Feeding off the NBA’s new initiative with SportVU motion capture cameras that capture every movement on the court, Second Spectrum set out to interpret mountains of raw data, then layer video and/or graphics over it to serve a variety of constituents. By August 2015, the company, which has a staff literally composed of rocket scientists, was employed by nine of the NBA’s thirty teams, and was starting to marry data, technology, and presentation in landmark and
visually unique ways.

Teams were using them as a third-party provider to help enhance on-court strategy, and Second Spectrum also was translating in-game plays into statistic-heavy motion-enhanced graphics, so fans attending games could see things like the projected point values of the various pass and shot options as the ball moved around to
different players and spots on the court. In-arena work started with the hometown Los Angeles Clippers, and the company also has had its graphics product (called DataFX) used on ESPN’s
SportsCenter,
NBA TV, Fox Sports, and other national outlets.

But while his products focus extensively on ultra-micro analysis, the high-energy Maheswaran takes a very practical, high-level view of what makes his company’s work so potentially valuable.

“When computers understand anything, good things happen for everyone in that ecosystem,” he said while seated at an oversized conference table wedged into limited space in the left prong of the office. “A good example is when computers understood music, you got things like Pandora and Shazam, right? And so the equivalent is when computers understand sports, lots of good things happen. One of the fundamental premises for the technologies that we’re trying to develop is the ability for a computer to understand sports.”

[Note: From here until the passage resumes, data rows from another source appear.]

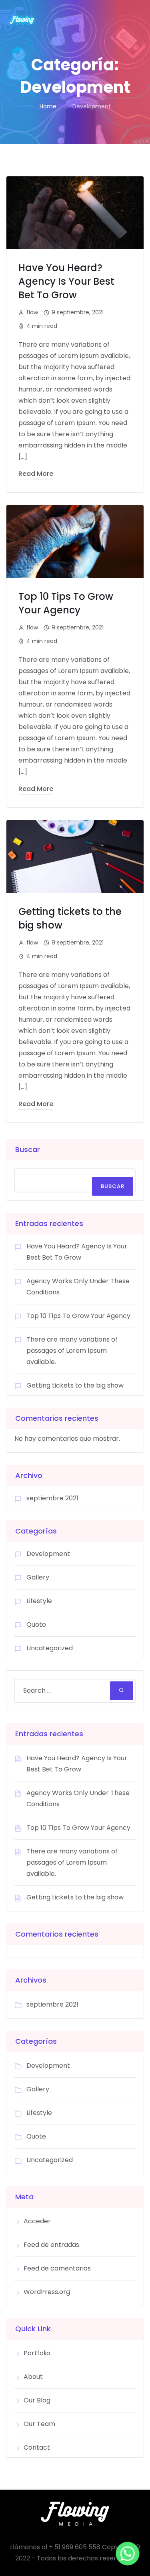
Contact (37, 2447)
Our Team (39, 2423)
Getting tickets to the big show (75, 1385)
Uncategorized (49, 1648)
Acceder (37, 2221)
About (33, 2376)
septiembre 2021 (52, 1498)
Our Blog (37, 2400)
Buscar (27, 1149)
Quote (36, 1624)
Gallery (37, 1577)
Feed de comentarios (57, 2268)
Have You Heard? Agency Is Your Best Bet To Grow (66, 281)
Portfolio (37, 2353)
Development (48, 1553)
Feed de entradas (51, 2244)
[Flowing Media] (22, 20)
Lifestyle (39, 1601)
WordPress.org (47, 2291)
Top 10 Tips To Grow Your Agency (65, 603)
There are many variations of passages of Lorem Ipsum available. (72, 1350)
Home (48, 106)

But, Maheswaran notes, technical sophistication in the handling and processing of data is not enough to make for a good consumer product, even when you’re targeting a highly specialized internal audience of NBA teams and their coaching staffs. As good as the information may be, you have to be able to serve it in a way that will make sense to the end users, and won’t force them outside of the way they currently process information.

“So what we try to do is put numbers to words that people already use,” he said. “People already know that a shot is either a good shot or a bad shot, and we have mathematical models that actually quantify the shot—or the shot quality and the shooting ability. We also break down rebounding as not one thing; it’s three things. It’s positioning, attack, and hustle. So, words that coaches already use. But the biggest thing that we do is we use pattern recognition to identify things that happen in a game. So a pick and roll, and reject a screen, and a blitz, an ICE, all these things.”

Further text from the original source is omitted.